I’m using Java and XML in my master’s project. Though I’ve used XML outside of Java, I’ve never used both in the same project. Thus I’m dealing with the associated learning curve.

Why am I using XML in this project? I’m still answering that question myself to a degree. The main reason is that XML is made to be used on a variety of computers and there are now many tools written in many different languages for using it. I could have created my own text format for it. Text is the ultimate in portability. Of course, XML is also text and if I had to create my own text format, would it be better than XML? Probably not.

The best time to use XML in my view is when your data is likely to be shared among various programs written in hard to predict languages. If you know what program/language people will be using to view your data, you’ll likely be able to find a better option.

Where am I using XML in my project? The best possible spot, I think. The project is a collaborative tool for editing web pages. I’m using xhtml (a version of XML based on html). This will allow me to either just store text in the xhtml (later to be parsed by an unknown program on the server) or to allow people to assign templates to the page and publish it directly.

How does Java parse XML? Basically a person has three options.

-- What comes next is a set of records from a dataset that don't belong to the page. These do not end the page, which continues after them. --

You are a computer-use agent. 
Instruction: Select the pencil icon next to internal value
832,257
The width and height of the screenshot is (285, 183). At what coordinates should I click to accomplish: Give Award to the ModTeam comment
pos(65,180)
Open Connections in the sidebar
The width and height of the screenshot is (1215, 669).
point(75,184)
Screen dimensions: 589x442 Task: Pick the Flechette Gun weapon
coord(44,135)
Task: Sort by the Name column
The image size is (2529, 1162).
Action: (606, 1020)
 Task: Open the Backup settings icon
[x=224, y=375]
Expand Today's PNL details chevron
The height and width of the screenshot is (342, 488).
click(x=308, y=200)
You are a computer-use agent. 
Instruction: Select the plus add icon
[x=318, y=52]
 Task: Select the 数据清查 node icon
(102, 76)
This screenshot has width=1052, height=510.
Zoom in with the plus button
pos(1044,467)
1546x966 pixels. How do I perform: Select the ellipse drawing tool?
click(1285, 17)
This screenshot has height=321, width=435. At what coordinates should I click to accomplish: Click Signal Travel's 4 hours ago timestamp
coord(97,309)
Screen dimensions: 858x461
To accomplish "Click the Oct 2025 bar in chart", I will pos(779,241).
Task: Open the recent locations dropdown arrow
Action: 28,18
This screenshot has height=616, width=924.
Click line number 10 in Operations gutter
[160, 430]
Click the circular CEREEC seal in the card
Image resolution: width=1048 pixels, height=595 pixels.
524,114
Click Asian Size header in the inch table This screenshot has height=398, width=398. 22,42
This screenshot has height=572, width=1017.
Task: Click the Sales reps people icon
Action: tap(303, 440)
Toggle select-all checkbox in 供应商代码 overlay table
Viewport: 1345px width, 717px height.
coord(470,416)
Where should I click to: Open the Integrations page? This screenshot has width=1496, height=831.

DOM: Java’s built-in class that implements the w3c’s suggestion for how parse XML. Essentially, it sucks the document into memory and reprents it as a tree. You find stuff in the tree (at least in the examples I’ve seen) by calling a function that recursively goes through the document. This works fine with many documents, but not too well with multiple gigabyte documents.

SAX: Rather than bring huge files into memory, the SAX parser searches through the entire file and retrieves only the part you request. I’m told that you have to write a bit more code to implement this one, but I haven’t yet seen this from experience.

JDOM: The first two parsers were meant as implementations of outside standards. Hence, they aren’t very “java-ish.” JDOM is a third party implementation of DOM that is supposedly easier to use than either DOM or SAX. I haven’t tried it yet, but I’m getting tempted.